• EXCERPTED DATA:

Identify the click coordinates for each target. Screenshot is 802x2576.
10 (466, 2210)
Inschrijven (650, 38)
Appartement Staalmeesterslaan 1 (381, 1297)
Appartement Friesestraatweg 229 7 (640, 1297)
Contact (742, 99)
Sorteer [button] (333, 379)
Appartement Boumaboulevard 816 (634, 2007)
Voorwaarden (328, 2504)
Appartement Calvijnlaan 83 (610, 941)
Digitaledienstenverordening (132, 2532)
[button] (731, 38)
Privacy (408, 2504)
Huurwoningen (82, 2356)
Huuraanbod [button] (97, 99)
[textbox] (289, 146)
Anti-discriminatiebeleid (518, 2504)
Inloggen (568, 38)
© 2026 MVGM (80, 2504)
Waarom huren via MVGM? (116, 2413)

• TASK STATEMENT: Please reproduce every line of the material word for word.

• SOLUTION TO THIS TASK:
Identify the click coordinates for each target. Screenshot is 802x2576.
10 (466, 2210)
Inschrijven (650, 38)
Appartement Staalmeesterslaan 1 (381, 1297)
Appartement Friesestraatweg 229 7 (640, 1297)
Contact (742, 99)
Sorteer [button] (333, 379)
Appartement Boumaboulevard 816 (634, 2007)
Voorwaarden (328, 2504)
Appartement Calvijnlaan 83 (610, 941)
Digitaledienstenverordening (132, 2532)
[button] (731, 38)
Privacy (408, 2504)
Huurwoningen (82, 2356)
Huuraanbod [button] (97, 99)
[textbox] (289, 146)
Anti-discriminatiebeleid (518, 2504)
Inloggen (568, 38)
© 2026 MVGM (80, 2504)
Waarom huren via MVGM? (116, 2413)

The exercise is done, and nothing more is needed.